タスク2.2 - 複数のオブジェクトからデータを取得する
タスクの概要
このチュートリアルタスクでは、統計コレクターを使用して複数のオブジェクトのデータを比較する方法について学習します。また、さまざまなオブジェクトから記録されたデータを統計コレクターで区別する方法や、オブジェクトのグループをリッスンするようにデータコレクターを設定する方法についても学習します。次に、複数のオブジェクトのデータをヒストグラムチャートとタイムプロットチャートで比較対照する方法について学習します。
ステップ1 3Dモデルを更新する
このステップでは、モデル内の現在のオブジェクトセットをコピーして、2つ目の同じオブジェクトセットをモデルに追加します。また、2つ目のプロセッサの処理時間は、最初のプロセッサとわずかに異なる統計分布を使用するように変更します。これらの相違点を統計コレクターを使用してチャートに表示する方法については、後で説明します。
作業が完了すると、モデルは次の画像のようになります。
これらの変更を行うには:
- 3DモデルでShiftキーを押しながら、[Source1]、[Queue1]、[Processor1]、[Sink1]の周りにボックスを描画して選択します。
- Ctrl + Cキーを押してオブジェクトをコピーします。
- Ctrl + Vキーを押してオブジェクトのコピーを貼り付けます。
- Shiftキーを押しながらモデル内の空白部分をクリックして、オブジェクトの選択を解除します。
- 分かりやすくするために、コピーしたオブジェクトの名前の末尾を2に変更します(Source2、Queue2など)。
- [Processor2]をクリックして選択します。
- [クイックプロパティ]の[プロセッサ]グループで、[処理時間]ボックスの横にある[プロパティを編集]ボタン をクリックして、分布セレクターを開きます。
- [中間]を[
7.0
]に、[標準偏差]を[1.5
]に変更します。 - このウィンドウの外側をクリックして変更を保存します。
モデルを保存することをおすすめします。
ステップ2 コレクターに2つ目のプロセッサを追加する
このステップでは、2つ目のプロセッサをProcessingTimesコレクターに追加する方法について学習します。モデルを実行して、データテーブルとチャートにどのような影響があるかを確認します。
2つ目のプロセッサを追加するには:
- [ツールボックス]の[統計コレクター]で、[ProcessingTimes]コレクターをダブルクリックして、プロパティを開きます。
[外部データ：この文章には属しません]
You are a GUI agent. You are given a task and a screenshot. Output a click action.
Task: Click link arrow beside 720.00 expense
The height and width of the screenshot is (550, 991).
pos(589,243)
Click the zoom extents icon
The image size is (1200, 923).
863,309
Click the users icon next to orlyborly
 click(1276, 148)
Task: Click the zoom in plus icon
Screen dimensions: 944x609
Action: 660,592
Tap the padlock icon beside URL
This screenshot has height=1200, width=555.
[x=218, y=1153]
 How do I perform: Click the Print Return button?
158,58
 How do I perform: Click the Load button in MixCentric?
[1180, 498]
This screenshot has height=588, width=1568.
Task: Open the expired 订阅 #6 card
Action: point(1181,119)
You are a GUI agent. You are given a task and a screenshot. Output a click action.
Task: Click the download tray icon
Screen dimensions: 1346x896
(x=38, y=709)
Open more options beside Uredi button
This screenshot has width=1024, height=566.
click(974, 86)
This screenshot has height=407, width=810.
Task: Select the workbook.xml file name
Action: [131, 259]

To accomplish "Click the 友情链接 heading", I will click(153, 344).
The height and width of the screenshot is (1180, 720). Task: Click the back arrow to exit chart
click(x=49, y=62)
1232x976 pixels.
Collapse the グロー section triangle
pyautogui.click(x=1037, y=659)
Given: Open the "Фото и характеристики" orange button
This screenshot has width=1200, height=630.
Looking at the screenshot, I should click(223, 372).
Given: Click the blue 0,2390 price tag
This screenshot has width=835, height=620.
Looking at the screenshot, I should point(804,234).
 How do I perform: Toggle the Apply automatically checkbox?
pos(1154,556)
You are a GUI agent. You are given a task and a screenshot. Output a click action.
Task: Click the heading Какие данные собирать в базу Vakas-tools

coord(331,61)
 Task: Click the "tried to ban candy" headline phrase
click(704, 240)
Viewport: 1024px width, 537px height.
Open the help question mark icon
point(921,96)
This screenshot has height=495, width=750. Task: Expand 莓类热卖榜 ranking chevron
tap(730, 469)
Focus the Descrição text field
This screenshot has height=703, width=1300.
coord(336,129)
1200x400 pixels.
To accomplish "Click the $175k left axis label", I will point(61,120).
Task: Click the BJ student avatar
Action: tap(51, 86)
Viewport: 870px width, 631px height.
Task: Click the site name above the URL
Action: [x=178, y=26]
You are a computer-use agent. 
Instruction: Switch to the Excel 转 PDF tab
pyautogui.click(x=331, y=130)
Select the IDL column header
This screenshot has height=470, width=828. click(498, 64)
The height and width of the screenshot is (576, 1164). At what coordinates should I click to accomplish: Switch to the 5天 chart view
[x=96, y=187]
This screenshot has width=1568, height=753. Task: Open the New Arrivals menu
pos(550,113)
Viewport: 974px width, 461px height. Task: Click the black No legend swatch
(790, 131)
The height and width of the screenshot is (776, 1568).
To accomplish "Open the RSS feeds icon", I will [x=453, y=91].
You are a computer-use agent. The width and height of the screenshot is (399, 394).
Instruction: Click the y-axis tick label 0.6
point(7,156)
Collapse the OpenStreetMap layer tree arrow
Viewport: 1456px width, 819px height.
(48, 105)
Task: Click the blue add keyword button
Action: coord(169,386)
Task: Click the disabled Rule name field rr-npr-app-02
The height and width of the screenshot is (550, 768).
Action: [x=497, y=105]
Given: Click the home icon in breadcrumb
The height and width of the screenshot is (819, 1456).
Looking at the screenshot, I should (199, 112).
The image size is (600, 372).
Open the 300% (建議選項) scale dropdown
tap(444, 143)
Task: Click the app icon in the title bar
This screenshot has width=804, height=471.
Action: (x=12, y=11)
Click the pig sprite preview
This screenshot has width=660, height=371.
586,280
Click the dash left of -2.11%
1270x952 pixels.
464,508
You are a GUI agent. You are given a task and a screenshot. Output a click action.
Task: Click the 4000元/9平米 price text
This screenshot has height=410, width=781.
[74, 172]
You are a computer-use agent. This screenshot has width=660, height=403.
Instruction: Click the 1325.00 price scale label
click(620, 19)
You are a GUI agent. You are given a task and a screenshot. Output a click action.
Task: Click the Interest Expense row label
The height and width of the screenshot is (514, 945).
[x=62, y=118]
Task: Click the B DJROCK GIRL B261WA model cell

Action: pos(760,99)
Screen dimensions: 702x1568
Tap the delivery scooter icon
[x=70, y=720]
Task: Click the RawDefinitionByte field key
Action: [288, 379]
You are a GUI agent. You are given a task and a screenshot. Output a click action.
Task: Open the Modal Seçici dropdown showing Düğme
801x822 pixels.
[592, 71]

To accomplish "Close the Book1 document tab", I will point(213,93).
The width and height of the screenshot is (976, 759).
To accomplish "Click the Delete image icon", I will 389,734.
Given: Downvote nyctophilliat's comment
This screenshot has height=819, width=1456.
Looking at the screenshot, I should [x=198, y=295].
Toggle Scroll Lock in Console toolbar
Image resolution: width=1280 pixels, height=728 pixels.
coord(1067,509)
- [イベントリスニング]タブの[サンプラー]ボタン をクリックして、サンプリングモードに入ります。
- [Processor2]をクリックして、メニューを開きます。[滞在時間変更時]を選択して、このイベントをサンプリングします。
- [イベントの詳細]グループで[変更ルール]メニューをクリックし、[更新]を選択します。
- [パラメータ]テーブルで、[新しい値]パラメータの[ラベル名]を[ItemStaytime]に変更します。
- [適用]ボタンをクリックして変更を保存します。
- [一般]タブで[テーブルを表示]ボタンをクリックしてデータテーブルを開きます。
- シミュレーションコントロールバーで、[実行速度]の横にある矢印をクリックしてプロパティを開きます。[カスタム]ボックスに「10」と入力し、[設定]ボタンをクリックします。
- モデルをリセットして実行します。
モデルが実行されるのを確認すると、両方のプロセッサのフローアイテムの滞在時間データがデータテーブルに追加されていますが、このデータテーブルではどのプロセッサが各フローアイテムに関連付けられているかが区別されていません。また、両方のプロセッサによってヒストグラムも更新されています。より速い速度でシミュレーションモデルを実行すると、中間と標準偏差がわずかに異なるためにベル曲線が少しゆがんでいることが分かります。
ステップ3 コレクターのオブジェクトを分割する
このステップでは、さまざまなオブジェクトを統計コレクターで区別する方法について学習します。この区別を行うには、各滞在時間イベントにどのプロセッサが関連付けられているかを記録する列をデータテーブルに追加します。また、この列を使用して2つのプロセッサの滞在時間を区別するようにヒストグラムチャートを更新します。
これらの変更を行うには:
- まだ開いていない場合は、[ProcessingTimes]統計コレクターを開きます。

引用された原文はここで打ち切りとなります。